# *The road to Emissions Regression:* Identifying Challenges and Opportunities Towards Climate Mitigation


**Members**: 

ESQUILLO, Vince

QUIRAPAS, Andre 

SAGRIT, Rina

VILLALON, Marife

## Introduction

Climate change is one of the most pressing problems in the world. In 2019, CO2 emissions peaked by 36.7 billion tons in a span of 20 years (Ritchie & Roser, 2020). The
world is currently 1.0°C degrees warmer than pre-industrial levels, and is currently on
track to becoming 1.5°C degrees warmer between 2032 and 2050 (IPCC, 2018). It is
therefore imperative that countries around the world reduce their greenhouse gas (GHG)
emissions to mitigate the risks associated with climate change. However, mitigating
humanity’s impact on climate is a very challenging issue because it is inherently tied to
economic, demographic, and technological issues. For instance, there are fears that
decarbonization may slow down the economic growth of nations. This is illustrated by Zhao
et. al. (2016), who argued that carbon emissions from China and the United States were
heavily attributed to the growing demand for manufacturing activities especially in textile
products, electrical machinery, and transport equipment. Thus, to prescribe proper
solutions towards climate change mitigation, policymakers will have to understand the
impact of economic, technological, and demographic issues that may collide with the global
goal of decarbonization.

Hence, this project will attempt to do the following: 

1. Analyze the relationship between CO2 emissions and different factors using
regression models in machine learning
2. Evaluate and compare different regression models in terms of performance metrics to be used
3. Identify which factors contribute in increasing CO2 emissions

It is worth noting that this project is a **Regression Task**. 

## Data and Features

The **dependent
variable** would be the volume of **Kyoto GHG emissions**, and the **independent variables**
would be **GDP Per Capita**, **Population**, **per capita energy consumption from fossil fuels**,
**renewables**, and **nuclear energy**, and **cumulative production** from five selected carbon
intensive sectors.

It is also worth noting that **separate modelling will be done for G7 and Developing 7 countries**. Hence, two modelling efforts will be in this project.

## List of Requirements

The requirements for this project are as follows:

``` 
Python implementation: CPython
Python version       : 3.9.7
IPython version      : 7.28.0

pandas: 1.3.4
numpy : 1.20.3
matplotlib: 3.4.3
seaborn   : 0.11.2
sklearn   : 1.0
scipy     : 1.7.1
linearmodels: 4.24
shap        : 0.40.0 
```


For ease of use, the following text can be saved as a `.yml` file to create a conda environment 

```
name: ghg_project
dependencies: 
    - python=3.9.7
    - ipython=7.28.0 
    - pandas=1.3.4
    - numpy=1.20.3
    - matplotlib=3.4.3 
    - seaborn=0.11.2
    - sklearn=1.0 
    - scipy=1.7.1 
    - linearmodels=4.24
    - shap=0.40.0
```

For the files, this project will be submitted with all the directories such that it will be easier to run everything.

## Notebook File Guide

- `01_data_wrangling.ipynb` contains the data wrangling process of the project. 
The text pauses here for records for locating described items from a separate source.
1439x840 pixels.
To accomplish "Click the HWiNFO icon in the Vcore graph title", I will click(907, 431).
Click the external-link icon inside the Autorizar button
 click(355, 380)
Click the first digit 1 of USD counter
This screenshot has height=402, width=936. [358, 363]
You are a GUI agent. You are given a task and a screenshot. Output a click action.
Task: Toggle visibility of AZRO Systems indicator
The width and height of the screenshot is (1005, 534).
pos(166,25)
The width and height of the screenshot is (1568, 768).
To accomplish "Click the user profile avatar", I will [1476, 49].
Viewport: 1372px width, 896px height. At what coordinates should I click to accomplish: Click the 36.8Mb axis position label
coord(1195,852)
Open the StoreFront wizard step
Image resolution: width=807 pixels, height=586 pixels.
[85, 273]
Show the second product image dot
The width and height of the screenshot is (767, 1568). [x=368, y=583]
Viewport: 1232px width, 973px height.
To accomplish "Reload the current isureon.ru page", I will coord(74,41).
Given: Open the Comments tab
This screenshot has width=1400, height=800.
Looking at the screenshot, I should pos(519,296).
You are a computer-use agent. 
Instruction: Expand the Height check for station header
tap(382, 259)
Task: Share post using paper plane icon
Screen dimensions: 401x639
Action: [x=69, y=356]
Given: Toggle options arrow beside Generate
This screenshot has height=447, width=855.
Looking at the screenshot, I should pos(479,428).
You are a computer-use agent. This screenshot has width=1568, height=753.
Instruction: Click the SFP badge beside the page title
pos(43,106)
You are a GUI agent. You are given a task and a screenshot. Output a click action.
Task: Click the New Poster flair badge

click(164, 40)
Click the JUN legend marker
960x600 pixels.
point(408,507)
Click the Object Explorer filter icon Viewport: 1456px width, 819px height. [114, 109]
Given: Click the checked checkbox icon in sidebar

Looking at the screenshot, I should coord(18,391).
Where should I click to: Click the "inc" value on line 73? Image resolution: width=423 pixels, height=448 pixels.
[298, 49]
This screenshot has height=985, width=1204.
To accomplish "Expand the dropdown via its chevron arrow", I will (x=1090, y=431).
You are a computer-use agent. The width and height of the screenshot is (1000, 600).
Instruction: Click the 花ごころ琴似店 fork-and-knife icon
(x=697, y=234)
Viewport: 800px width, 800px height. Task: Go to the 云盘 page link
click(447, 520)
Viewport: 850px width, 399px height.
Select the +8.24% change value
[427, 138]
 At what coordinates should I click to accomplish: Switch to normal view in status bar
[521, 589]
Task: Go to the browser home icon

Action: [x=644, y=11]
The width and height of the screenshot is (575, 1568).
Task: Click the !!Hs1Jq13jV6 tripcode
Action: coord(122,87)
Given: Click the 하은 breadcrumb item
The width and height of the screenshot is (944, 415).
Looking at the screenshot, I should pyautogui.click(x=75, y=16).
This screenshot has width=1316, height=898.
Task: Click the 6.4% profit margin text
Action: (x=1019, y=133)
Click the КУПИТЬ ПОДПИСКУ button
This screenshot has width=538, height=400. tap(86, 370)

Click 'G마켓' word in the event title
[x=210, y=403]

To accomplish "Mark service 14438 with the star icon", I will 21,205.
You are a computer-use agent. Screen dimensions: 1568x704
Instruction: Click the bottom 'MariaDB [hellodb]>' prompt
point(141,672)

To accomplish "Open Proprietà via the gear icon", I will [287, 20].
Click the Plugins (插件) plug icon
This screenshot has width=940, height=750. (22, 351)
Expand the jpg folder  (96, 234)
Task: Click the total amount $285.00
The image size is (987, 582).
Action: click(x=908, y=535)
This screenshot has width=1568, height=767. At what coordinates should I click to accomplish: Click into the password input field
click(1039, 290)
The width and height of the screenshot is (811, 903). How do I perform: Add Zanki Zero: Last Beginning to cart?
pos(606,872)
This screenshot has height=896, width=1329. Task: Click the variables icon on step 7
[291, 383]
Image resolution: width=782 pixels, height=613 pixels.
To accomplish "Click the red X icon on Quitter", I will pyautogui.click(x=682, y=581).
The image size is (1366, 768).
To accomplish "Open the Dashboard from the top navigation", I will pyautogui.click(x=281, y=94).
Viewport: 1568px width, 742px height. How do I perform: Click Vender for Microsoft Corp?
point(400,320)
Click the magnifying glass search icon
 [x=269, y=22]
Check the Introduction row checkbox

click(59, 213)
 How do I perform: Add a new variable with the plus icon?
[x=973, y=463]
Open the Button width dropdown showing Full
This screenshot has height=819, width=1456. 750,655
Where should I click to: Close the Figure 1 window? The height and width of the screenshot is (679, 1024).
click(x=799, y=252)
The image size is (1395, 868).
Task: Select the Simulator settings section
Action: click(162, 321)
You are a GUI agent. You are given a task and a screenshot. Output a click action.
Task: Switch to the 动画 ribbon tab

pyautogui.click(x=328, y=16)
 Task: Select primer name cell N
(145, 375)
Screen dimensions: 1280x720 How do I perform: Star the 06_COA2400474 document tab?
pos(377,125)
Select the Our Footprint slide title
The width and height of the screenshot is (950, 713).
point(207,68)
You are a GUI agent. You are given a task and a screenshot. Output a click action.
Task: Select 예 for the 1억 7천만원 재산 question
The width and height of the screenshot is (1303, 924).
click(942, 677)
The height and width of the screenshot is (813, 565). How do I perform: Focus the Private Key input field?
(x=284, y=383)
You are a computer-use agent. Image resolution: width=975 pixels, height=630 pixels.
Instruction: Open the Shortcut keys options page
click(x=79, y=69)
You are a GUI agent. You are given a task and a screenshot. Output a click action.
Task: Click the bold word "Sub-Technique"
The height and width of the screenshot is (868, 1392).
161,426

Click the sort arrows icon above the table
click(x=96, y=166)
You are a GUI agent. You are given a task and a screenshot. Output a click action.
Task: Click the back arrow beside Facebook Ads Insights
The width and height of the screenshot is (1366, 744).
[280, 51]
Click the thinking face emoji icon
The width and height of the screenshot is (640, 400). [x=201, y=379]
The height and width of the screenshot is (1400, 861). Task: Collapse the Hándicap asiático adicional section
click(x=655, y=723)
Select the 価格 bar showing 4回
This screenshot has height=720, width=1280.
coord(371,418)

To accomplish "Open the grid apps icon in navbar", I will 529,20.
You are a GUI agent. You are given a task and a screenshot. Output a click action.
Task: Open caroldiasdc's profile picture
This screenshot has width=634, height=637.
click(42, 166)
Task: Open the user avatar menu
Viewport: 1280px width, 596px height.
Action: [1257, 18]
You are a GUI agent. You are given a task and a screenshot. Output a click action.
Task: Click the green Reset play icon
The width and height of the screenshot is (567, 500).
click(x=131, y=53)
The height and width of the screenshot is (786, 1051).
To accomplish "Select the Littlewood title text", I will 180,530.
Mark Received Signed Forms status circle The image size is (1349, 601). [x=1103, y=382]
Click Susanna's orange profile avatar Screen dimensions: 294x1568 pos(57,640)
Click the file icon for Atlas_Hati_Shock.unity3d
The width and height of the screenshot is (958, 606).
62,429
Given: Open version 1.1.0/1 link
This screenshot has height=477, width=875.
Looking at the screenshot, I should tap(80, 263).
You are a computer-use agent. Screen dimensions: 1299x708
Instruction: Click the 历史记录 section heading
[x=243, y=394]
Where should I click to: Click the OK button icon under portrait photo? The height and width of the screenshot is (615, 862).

    > This is where countries and features of interest were extracted from the datasets, and the data were all converted to *tidy format*.<br><br>
    
- `02_eda.ipynb` contains the exploratory data analysis of the project.

    > This notebook basically explores the difference between the G7 and 7 Developing countries. It also contains both Quantative-Quantitative and Categorical-Quantitative Analysis.<br><br>

- `03_preprocessing.ipynb` contains data imputation, standard scaling.

    > This notebook contains the rationale for each imputation method, and investigations on the nature of the missing data. <br><br>
    

- `04a_g7_modelling.ipynb` and `04b_dev7_modelling.ipynb` are the modelling and insights notebooks.

    > These notebooks contain the use of an econometric model, machine learning approaches with feature selection, gridsearch, and model interpretation with `SHAP`


## Sources

IPCC. (2018). Summary for policymakers. In Global warming of 1.5°C (pp. 3-26). Geneva,
Switzerland: World Meteorological Organization.

Ritchie, H., & Roser, M. (2020). CO₂ and greenhouse gas emissions. Our world in data.

Zhao, Y., Wang, S., Zhang, Z., Liu, Y., & Ahmad, A. (2016). Driving factors of carbon
emissions embodied in China–US trade: a structural decomposition analysis. Journal
of Cleaner Production, 131, 678-689.